++++ Given records

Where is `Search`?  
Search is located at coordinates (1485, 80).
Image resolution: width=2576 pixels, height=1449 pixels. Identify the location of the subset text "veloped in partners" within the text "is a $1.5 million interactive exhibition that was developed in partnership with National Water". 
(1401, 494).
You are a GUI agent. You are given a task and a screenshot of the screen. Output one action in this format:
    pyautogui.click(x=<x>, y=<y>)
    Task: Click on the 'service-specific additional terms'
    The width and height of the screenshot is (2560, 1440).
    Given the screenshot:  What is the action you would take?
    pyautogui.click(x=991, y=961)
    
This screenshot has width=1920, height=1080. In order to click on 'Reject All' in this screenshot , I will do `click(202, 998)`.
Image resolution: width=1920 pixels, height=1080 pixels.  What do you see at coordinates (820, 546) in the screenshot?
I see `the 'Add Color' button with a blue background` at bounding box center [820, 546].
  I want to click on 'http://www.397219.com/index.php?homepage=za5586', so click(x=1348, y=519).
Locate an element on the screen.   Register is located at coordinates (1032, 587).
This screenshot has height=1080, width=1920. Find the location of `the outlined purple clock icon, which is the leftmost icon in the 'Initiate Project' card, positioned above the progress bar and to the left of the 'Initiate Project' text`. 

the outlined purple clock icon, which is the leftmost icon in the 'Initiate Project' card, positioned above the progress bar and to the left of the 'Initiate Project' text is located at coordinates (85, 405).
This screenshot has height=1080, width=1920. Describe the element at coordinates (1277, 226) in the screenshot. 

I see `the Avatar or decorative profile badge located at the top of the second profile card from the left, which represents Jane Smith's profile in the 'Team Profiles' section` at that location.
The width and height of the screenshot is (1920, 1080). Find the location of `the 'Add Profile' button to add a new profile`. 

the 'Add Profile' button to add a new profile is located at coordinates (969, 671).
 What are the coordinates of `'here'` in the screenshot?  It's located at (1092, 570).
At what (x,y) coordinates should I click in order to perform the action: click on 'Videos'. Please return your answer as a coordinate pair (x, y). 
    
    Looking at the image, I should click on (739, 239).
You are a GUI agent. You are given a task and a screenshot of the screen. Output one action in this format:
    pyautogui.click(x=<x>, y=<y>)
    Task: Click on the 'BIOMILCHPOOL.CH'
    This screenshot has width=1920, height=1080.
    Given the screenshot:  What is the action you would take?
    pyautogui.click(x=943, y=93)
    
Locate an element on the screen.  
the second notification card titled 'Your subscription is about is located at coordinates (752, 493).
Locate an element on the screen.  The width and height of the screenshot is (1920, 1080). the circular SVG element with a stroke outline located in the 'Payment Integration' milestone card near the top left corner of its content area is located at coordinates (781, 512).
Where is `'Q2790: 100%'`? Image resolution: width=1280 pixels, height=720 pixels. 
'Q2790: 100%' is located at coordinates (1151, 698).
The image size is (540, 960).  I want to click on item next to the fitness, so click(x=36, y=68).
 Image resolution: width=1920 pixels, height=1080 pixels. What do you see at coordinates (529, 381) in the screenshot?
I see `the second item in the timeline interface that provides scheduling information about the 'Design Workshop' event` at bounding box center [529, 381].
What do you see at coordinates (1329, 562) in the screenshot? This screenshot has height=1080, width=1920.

++++++++

■ **Task details**
Retype all of the rows above, character for character.

■ **Written reply**
Where is `Search`?  
Search is located at coordinates (1485, 80).
Image resolution: width=2576 pixels, height=1449 pixels. Identify the location of the subset text "veloped in partners" within the text "is a $1.5 million interactive exhibition that was developed in partnership with National Water". 
(1401, 494).
You are a GUI agent. You are given a task and a screenshot of the screen. Output one action in this format:
    pyautogui.click(x=<x>, y=<y>)
    Task: Click on the 'service-specific additional terms'
    The width and height of the screenshot is (2560, 1440).
    Given the screenshot:  What is the action you would take?
    pyautogui.click(x=991, y=961)
    
This screenshot has width=1920, height=1080. In order to click on 'Reject All' in this screenshot , I will do `click(202, 998)`.
Image resolution: width=1920 pixels, height=1080 pixels.  What do you see at coordinates (820, 546) in the screenshot?
I see `the 'Add Color' button with a blue background` at bounding box center [820, 546].
  I want to click on 'http://www.397219.com/index.php?homepage=za5586', so click(x=1348, y=519).
Locate an element on the screen.   Register is located at coordinates (1032, 587).
This screenshot has height=1080, width=1920. Find the location of `the outlined purple clock icon, which is the leftmost icon in the 'Initiate Project' card, positioned above the progress bar and to the left of the 'Initiate Project' text`. 

the outlined purple clock icon, which is the leftmost icon in the 'Initiate Project' card, positioned above the progress bar and to the left of the 'Initiate Project' text is located at coordinates (85, 405).
This screenshot has height=1080, width=1920. Describe the element at coordinates (1277, 226) in the screenshot. 

I see `the Avatar or decorative profile badge located at the top of the second profile card from the left, which represents Jane Smith's profile in the 'Team Profiles' section` at that location.
The width and height of the screenshot is (1920, 1080). Find the location of `the 'Add Profile' button to add a new profile`. 

the 'Add Profile' button to add a new profile is located at coordinates (969, 671).
 What are the coordinates of `'here'` in the screenshot?  It's located at (1092, 570).
At what (x,y) coordinates should I click in order to perform the action: click on 'Videos'. Please return your answer as a coordinate pair (x, y). 
    
    Looking at the image, I should click on (739, 239).
You are a GUI agent. You are given a task and a screenshot of the screen. Output one action in this format:
    pyautogui.click(x=<x>, y=<y>)
    Task: Click on the 'BIOMILCHPOOL.CH'
    This screenshot has width=1920, height=1080.
    Given the screenshot:  What is the action you would take?
    pyautogui.click(x=943, y=93)
    
Locate an element on the screen.  
the second notification card titled 'Your subscription is about is located at coordinates (752, 493).
Locate an element on the screen.  The width and height of the screenshot is (1920, 1080). the circular SVG element with a stroke outline located in the 'Payment Integration' milestone card near the top left corner of its content area is located at coordinates (781, 512).
Where is `'Q2790: 100%'`? Image resolution: width=1280 pixels, height=720 pixels. 
'Q2790: 100%' is located at coordinates (1151, 698).
The image size is (540, 960).  I want to click on item next to the fitness, so click(x=36, y=68).
 Image resolution: width=1920 pixels, height=1080 pixels. What do you see at coordinates (529, 381) in the screenshot?
I see `the second item in the timeline interface that provides scheduling information about the 'Design Workshop' event` at bounding box center [529, 381].
What do you see at coordinates (1329, 562) in the screenshot? This screenshot has height=1080, width=1920.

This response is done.